19.06.2020 | 12:39 Uhr Digitale Diskriminierung: Wenn der Computer nur alte weiße Männer kennt

Künstliche Intelligenz (KI) gilt als große Innovation unserer Zeit. Ihre Algorithmen sind universell, gelten für alle und sollen damit für Gerechtigkeit sorgen. Das stimmt nicht, warnt Dr. Thomas Schmid, Informatiker an der Universität aus Leipzig. Im Interview mit MDR SACHSEN erklärte er, warum und wie künstliche Intelligenz diskriminieren kann.

Künstliche Intelligenz (KI)
Künstliche Intelligenz gilt als Innovation unserer Zeit. Sie kann aber auch diskriminierend wirken - in alle Richtungen. Bildrechte: imago images / Panthermedia

Herr Schmid, welche Macht haben Algorithmen in unserem Leben?

Algorithmen haben immer mehr Einfluss. Häufig indirekt, indem sie in Systeme, mit denen wir arbeiten oder interagieren, integriert sind. Häufig auch ohne, dass wir es bewusst bemerken. Es gibt aktuell keine Kennzeichnungspflicht. Durch Scoring-Verfahren, Gesichtserkennung und die immer stärkere Einbindung in gesellschaftlich relevante Bereiche steigt ihr Einfluss weiter. Algorithmen werden mit entscheiden, wie unsere Gesellschaft geformt wird und sich weiterentwickelt.

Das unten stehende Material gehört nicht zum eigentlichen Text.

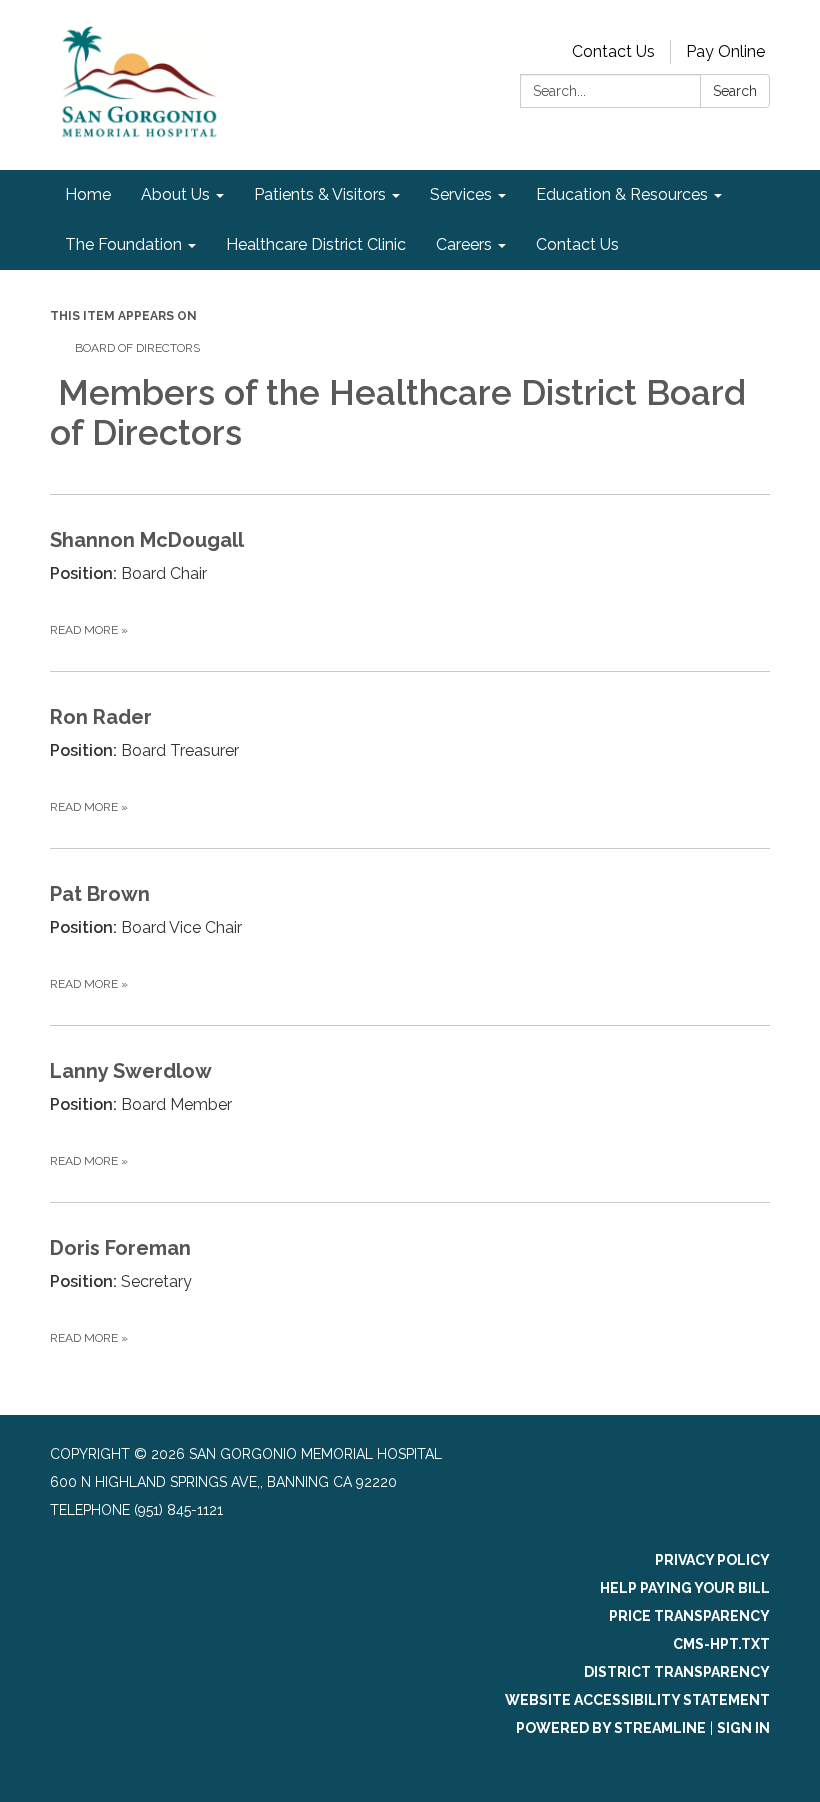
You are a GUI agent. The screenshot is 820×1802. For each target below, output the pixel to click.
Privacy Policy (712, 1560)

Thomas Schmid, Informatiker Universität Leipzig.
Thomas Schmid, Informatiker an Universität Leipzig warnt vor ungerechten Algorithmen. Bildrechte: Thomas Schmid

Künstliche Intelligenz gilt als große Innovation unserer Zeit. Sie sprechen hingegen von künstlicher Ignoranz. Warum?

Das ist natürlich eine provokante Zuspitzung, ganz klar. Künstliche Intelligenz kann auf vielen Ebenen sehr beeindruckende Dinge leisten, aber sie ist nicht fehlerfrei. Im Gegenteil, künstliche Intelligenz kann diskriminieren.

Warum sind Algorithmen nicht immer gerecht? Ist nicht alles menschliche Risiko minimiert?

Wir müssen unterscheiden, von welchen Algorithmen wir sprechen. Der klassische Algorithmus, der jahrzehntelang verwendet wurde, war regelbasiert. Das heißt, man hatte eine Bedingung, wenn diese erfüllt wurde, folgte die nächste. Die leistungsfähigen Algorithmen in der Gesichts- und Spracherkennung arbeiten dagegen heute mit lernenden Systemen und nicht mit einfachen Konditionalketten. Sie sind  abhängig von der Datenbasis und von denen, die sie erstellen.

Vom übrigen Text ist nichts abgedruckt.